In 2008, for instance, a fierce debate kicked up in the UK over whether to put the chemical in tap water for about 200,000 residents in Southampton.

While the chemical had been added to water supplies in other towns in the UK for decades, tooth decay had been proven prevalent among children in Southampton, and there were fears that more fluoride in water would make the problem worse.

The authorities, however, argued that the reverse would be true, that more fluoride would actually remedy the situation.

Government officials had kicked up the controversy by calling for fluoride to be added to more water supplies in areas populated by some of UK’s poorest and most vulnerable.

Prof Michael Lennon, chairman of the British Fluoridation Society, also believed there were major health benefits for deprived areas and people were wrong to oppose the move.

“About 10 per cent of the UK is currently fluoridated and our view is we should extend that to about 30 per cent of the population,” Prof Lennon was quoted by the BBC as saying.

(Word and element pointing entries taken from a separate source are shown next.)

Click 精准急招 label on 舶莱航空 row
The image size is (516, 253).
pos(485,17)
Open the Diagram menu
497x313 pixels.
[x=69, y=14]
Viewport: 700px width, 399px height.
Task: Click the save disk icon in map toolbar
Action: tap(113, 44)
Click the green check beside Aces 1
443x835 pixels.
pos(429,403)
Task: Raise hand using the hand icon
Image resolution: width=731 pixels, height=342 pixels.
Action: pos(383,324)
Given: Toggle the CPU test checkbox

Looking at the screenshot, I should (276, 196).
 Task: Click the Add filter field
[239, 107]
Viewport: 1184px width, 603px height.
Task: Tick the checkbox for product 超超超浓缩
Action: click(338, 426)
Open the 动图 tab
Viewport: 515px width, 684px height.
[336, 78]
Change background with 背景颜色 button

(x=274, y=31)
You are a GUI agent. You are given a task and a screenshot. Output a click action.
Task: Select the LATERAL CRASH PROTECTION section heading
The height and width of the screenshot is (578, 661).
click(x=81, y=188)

“Fluoridation is not a new idea that’s been dreamt up, it’s as old as the hills.”

Do not stack up

Prof Lennon added that opponents to the move would “use all sorts of statistics about fluorosis”.

“If this is true,” he challenged, “how come two million people in Birmingham have been drinking fluoridated water since 1964?

These arguments just don’t stack up.”

But those against the move would hear none of it.

The All Party Parliamentary Group Against Fluoridation, through chairman Brian Donohoe, said it wanted the public to get the full facts about fluoridation and not be “duped” into accepting it.

“I don’t think anything should be added to the water as a medicine, because it’s the beginning of the end,” said Donohoe.

“What’s to stop you adding other things as medicine? I don’t think it should be imposed upon people without them having a say.

There has to be a poll of the public.”

In the US, a growing number of communities are choosing to stop adding fluoride to their water systems, even though the federal government and federal health officials maintain their full support for a measure they say provides a 25 per cent reduction in tooth decay nationwide.

About 200 jurisdictions from Georgia to Alaska have chosen to end the practice in the last four years, motivated by both tight budgets and skepticism about its benefits.

A report released last year by the CDC linked fluoride to an increase among children in dental fluorosis, which causes white or yellow spots on teeth, allowing the movement to gain traction.

In Kenya, however, because of the over-reliance on ground water, fluorine occurs naturally in large amounts in drinking water, and while other jurisdictions are debating ways to add the chemical in their supply systems, the country’s greatest need, at least in some parts, is how to reduce it.